Pixel coordinate grounding data:
○ ○ ○ ○ ○

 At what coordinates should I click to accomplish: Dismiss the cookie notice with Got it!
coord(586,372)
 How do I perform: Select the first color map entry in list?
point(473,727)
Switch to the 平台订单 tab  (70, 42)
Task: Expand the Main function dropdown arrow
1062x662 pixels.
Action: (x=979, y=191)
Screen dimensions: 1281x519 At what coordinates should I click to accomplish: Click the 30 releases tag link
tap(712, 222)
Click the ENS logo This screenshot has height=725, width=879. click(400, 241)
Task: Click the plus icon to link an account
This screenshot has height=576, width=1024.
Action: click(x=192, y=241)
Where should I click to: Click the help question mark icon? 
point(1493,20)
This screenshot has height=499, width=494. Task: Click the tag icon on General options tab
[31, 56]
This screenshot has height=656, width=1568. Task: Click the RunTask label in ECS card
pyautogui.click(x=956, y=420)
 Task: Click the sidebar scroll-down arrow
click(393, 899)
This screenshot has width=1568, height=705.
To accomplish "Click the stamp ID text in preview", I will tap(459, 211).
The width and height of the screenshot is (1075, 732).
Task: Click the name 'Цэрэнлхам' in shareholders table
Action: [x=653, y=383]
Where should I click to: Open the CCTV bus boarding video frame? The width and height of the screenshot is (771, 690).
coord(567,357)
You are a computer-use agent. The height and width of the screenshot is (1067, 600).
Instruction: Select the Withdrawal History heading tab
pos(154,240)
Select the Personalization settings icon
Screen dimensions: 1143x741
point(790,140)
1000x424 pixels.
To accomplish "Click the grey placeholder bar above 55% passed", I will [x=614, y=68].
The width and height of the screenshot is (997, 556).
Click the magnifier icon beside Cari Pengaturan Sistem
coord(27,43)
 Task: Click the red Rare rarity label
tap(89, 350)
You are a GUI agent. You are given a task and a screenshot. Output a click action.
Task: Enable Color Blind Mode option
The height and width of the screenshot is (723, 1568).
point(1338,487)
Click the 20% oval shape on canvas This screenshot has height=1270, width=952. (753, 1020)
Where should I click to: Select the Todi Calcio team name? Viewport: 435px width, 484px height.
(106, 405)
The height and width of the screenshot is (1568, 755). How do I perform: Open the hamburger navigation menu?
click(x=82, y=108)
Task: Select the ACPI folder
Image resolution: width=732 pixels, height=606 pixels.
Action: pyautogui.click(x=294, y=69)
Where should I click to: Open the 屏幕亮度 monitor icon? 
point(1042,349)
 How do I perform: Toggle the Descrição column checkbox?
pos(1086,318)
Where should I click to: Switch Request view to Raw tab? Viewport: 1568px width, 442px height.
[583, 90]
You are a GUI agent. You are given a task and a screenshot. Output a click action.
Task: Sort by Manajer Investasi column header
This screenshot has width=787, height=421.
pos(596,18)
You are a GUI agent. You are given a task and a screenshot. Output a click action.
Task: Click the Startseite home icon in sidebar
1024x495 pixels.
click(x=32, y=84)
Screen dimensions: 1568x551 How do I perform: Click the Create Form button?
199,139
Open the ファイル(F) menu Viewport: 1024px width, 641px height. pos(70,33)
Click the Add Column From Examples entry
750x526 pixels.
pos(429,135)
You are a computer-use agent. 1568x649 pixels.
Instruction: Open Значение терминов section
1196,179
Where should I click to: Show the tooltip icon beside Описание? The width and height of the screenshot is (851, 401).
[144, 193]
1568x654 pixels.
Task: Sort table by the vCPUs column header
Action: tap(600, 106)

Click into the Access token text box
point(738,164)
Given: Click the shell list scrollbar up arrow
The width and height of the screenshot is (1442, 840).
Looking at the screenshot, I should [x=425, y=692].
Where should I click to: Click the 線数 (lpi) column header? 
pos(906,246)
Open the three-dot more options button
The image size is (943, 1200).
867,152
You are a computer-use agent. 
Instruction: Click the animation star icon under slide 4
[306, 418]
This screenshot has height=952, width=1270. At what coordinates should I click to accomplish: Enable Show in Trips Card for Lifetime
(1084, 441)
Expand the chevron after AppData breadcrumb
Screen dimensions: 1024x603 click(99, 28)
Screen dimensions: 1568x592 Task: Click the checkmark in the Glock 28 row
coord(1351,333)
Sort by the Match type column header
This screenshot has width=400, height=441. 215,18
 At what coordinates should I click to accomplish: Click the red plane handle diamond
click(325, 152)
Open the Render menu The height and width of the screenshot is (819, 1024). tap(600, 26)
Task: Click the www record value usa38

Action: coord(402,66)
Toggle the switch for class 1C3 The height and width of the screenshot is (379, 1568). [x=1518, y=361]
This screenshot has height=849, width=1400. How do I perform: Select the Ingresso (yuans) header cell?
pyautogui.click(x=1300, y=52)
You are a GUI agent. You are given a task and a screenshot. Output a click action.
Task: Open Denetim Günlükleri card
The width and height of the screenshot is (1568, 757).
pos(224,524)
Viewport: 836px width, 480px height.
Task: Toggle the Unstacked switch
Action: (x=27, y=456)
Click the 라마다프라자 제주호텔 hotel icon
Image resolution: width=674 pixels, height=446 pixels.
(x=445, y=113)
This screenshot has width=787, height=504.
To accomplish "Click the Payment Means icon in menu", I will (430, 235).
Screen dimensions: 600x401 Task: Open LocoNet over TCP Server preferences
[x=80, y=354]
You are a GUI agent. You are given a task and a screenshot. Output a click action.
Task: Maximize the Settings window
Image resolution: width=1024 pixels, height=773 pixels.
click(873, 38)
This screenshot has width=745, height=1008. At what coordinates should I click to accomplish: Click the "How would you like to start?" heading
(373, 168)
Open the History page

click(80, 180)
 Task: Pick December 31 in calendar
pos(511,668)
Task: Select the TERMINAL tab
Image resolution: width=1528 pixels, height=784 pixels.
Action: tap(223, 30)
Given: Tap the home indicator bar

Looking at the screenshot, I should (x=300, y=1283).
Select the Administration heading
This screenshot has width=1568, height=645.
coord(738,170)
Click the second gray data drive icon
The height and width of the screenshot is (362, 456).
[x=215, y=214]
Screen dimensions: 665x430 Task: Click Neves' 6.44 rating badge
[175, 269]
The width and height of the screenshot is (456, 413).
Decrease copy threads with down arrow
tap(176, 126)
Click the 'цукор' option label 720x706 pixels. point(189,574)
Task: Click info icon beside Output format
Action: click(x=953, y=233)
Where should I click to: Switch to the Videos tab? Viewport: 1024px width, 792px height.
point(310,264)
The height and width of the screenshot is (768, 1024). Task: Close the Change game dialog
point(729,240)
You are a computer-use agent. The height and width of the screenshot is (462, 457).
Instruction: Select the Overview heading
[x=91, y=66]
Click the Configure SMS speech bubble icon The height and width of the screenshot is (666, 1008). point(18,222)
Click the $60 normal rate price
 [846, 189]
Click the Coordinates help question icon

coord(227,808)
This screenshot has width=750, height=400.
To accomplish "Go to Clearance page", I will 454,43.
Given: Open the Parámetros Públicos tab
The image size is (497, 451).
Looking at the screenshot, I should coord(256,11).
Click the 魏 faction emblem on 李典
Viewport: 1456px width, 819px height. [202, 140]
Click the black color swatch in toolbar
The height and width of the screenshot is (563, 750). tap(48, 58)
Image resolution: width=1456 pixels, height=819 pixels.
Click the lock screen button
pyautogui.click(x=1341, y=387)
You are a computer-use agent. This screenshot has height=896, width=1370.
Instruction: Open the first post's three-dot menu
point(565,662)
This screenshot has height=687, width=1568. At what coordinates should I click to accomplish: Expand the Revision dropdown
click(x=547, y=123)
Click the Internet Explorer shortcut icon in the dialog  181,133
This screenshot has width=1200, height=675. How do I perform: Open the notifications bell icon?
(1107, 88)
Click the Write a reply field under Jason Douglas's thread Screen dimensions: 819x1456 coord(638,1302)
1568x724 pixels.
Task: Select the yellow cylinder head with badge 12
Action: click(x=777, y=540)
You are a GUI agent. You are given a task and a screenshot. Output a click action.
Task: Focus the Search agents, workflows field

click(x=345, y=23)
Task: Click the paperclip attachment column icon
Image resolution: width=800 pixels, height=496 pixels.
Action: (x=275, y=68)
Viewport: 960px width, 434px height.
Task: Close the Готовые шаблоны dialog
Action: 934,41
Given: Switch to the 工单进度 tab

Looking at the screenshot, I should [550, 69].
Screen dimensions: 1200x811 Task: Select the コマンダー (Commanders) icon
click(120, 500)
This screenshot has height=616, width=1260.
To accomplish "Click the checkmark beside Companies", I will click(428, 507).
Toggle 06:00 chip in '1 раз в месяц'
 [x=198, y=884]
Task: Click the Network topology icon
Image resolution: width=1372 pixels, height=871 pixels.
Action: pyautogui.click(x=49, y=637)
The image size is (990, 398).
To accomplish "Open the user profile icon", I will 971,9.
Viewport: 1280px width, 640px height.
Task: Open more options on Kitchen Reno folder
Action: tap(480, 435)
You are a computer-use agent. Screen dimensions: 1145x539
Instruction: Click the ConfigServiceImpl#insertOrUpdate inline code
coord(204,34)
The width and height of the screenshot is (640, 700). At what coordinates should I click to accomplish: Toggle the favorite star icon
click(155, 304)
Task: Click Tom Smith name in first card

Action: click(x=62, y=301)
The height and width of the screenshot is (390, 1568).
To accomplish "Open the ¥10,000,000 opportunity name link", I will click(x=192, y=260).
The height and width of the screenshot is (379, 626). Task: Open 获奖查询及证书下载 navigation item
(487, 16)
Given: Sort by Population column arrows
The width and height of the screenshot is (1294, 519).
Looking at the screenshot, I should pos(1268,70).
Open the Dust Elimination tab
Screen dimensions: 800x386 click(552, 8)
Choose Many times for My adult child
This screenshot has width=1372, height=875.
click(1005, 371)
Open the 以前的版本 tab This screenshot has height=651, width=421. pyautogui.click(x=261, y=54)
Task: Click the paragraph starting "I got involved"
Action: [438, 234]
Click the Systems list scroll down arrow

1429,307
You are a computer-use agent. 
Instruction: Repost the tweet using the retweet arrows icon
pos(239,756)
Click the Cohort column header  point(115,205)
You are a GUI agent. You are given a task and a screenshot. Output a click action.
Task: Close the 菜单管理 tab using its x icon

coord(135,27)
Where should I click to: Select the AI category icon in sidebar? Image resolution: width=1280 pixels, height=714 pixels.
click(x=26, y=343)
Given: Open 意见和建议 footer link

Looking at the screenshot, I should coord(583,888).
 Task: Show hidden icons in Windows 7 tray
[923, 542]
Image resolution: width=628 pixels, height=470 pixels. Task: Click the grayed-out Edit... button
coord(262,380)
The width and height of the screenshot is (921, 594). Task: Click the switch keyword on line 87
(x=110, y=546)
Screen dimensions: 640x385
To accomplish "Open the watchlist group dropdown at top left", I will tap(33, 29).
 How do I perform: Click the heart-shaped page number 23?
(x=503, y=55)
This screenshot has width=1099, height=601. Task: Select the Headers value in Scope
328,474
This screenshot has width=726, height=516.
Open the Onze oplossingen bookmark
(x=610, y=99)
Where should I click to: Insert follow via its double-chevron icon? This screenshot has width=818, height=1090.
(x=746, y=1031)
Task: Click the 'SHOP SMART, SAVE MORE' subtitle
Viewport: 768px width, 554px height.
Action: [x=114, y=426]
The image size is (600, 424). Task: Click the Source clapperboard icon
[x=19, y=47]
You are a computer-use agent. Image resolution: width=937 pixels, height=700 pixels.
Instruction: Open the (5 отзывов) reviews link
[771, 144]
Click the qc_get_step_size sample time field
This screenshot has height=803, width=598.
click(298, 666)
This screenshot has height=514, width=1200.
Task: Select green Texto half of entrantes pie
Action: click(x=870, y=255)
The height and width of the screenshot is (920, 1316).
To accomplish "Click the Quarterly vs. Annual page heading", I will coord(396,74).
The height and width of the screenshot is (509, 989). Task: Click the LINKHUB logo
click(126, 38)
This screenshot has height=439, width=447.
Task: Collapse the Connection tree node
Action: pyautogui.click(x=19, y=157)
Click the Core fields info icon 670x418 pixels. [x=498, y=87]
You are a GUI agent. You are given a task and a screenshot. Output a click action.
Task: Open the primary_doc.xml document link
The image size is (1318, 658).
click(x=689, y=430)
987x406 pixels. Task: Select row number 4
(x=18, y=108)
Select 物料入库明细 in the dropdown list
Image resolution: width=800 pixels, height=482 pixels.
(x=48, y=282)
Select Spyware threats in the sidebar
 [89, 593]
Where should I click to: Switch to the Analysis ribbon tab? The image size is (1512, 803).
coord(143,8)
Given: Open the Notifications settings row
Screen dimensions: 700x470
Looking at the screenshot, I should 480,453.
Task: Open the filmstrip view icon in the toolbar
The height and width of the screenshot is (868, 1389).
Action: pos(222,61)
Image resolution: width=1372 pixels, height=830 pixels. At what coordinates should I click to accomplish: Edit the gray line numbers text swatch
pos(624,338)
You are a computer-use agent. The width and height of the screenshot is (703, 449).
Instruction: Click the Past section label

○ ○ ○ ○ ○

EXERCISE OBJECTIVE: Working from the entries above, return all lines that contain "computer".

TASK ANSWER:
You are a computer-use agent. The height and width of the screenshot is (1067, 600).
You are a computer-use agent. 1568x649 pixels.
You are a computer-use agent. 
You are a computer-use agent. The height and width of the screenshot is (462, 457).
You are a computer-use agent. This screenshot has height=896, width=1370.
You are a computer-use agent. Screen dimensions: 1145x539
You are a computer-use agent. 
You are a computer-use agent. Image resolution: width=937 pixels, height=700 pixels.
You are a computer-use agent. The width and height of the screenshot is (703, 449).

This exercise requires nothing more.